Nobody seems to know for sure if they were contractors or looters but one thing for sure, the story very quietly changed while nobody was looking.

Here's what Spero News has to say and here's what Nicholas Stix has to say.

Tuesday, September 06, 2005

Katrina Disinformation

I seems like there is a lot of bogus information on the wire these days about what's up in Louisiana. For a couple of hours I saw an AP piece about how the 7 looters that were shot and killed were actually construction contractors, somehow that story got magically erased. How about those stories about rape and murder of kids? Why is it that the Guardian says it's bunk?

Despite all that crap, I just can't believe that the US gov't let hundreds of thousands of people rot without food or water for four freaking days. It doesn't take a logistical genius to figure out how to move that stuff out there when you've had four full days of warning . That's an eight day response to total carnage, pathetic. Would the same thing happen if it was NYC, DC or Chicago? Probably not, jump to your own conclusions why that is.

Whoever is in charge of FEMA should be criminally charged because this is probably the most catastrophic and avoidable failure of it's kind that I have ever seen in my lifetime.

If it was up to me, there'd be loaded planes, boats and choppers on the ground ready to go well before the storms hit. Didn't anybody learn anything from the last hundred years of major disasters?

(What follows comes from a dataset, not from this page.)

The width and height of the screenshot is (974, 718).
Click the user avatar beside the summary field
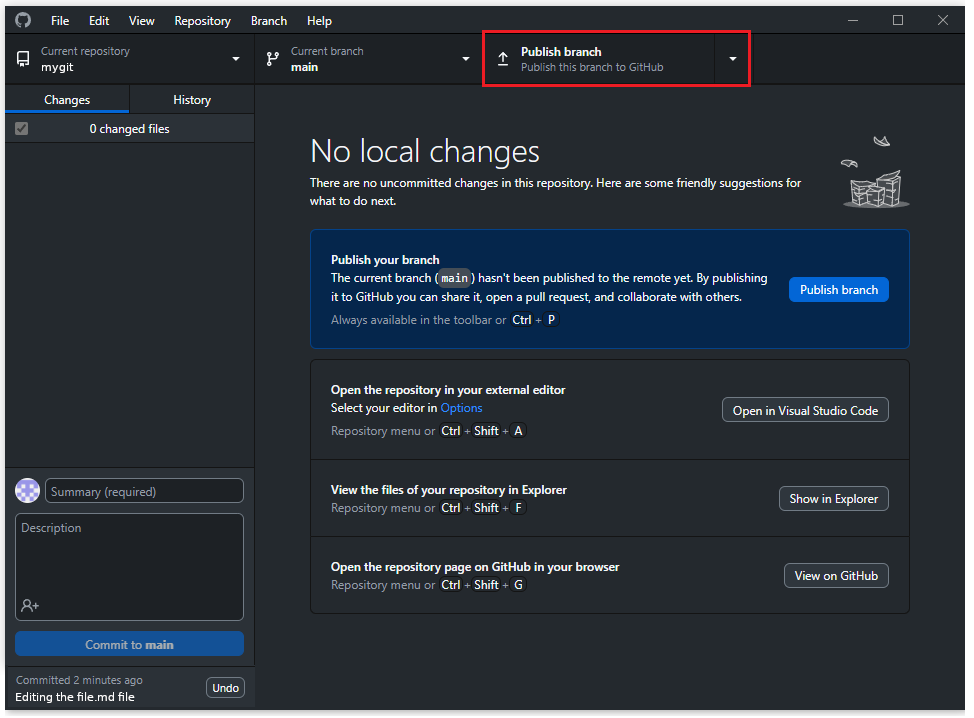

How I spent my labor day weekend part 1. Lets see, I did a little motocross and crashed a whole bunch until my radiator broke and then I spent 2 days boating and surfing my brains out. Couldn't have asked for more. Posted by Picasa

There's some crazy static on that there trampoline. Posted by Picasa

This was pretty much what I did all weekend Posted by Picasa

Ballast in back. Posted by Picasa

Ballast in front Posted by Picasa

What happens when you take nine people, a thousand pounds of ballast, and a couple of monkeys hanging off a tower and stick them in a Nautique? Posted by Picasa

You end up with a wake four feet high Posted by Picasa

Monster ass wake Posted by Picasa

Monday ballast Posted by Picasa

Chucky D, the Budweiser poster boy. Posted by Picasa

Here's my deep water video camera rig. It's still a little leaky but nearly ready for her maiden voyage. I'm calling it the diving duck. Posted by Picasa

Thursday, September 01, 2005

Pressure Cooker

It's quite unbelievable to see how bad things are in the southern states. Besides the total mayhem that the storm brought about, there seems to be anarchy settling in with mass lootings, arson and all out chaos. There are stories floating around the wire about police looting and helping looters, hospitals being bunkered because of looter riots and people shooting at rescue helicopters. WTF?? In Montreal, about six years ago (maybe 7), the city got shut down by a week long ice storm that covered us in 8 inches of ice. Power was out everywhere and everything was shut down. Instead of looting, we had a massive outreach of compassion where everybody seemed to help everybody else out. I had electricity through it all and had half a dozen people living in my tiny apartment and then we moved into my office when the power went out. So why is it that things are so different down south? I would guess that the biggest reason is that poverty is so pervasive there that losing everything doesn't mean all that much if you don't have much to start with. The one time that I did spend in the bayou, I saw things that were impossible here. There were people living in shanty towns set up in ditches and underpasses. There were families frying food out of the back of their cars with kids playing barefoot in the muck. It's too cold for that here and for the most part, the homeless people here are mostly kids, alcoholics and out patients, not functioning families.

It's easy for us here to say how great we were to each other during our disasters as none of us grew up in a steel hut under an overpass. Here, we're too rich and fortunate for looting and arson, we only do that after hockey games.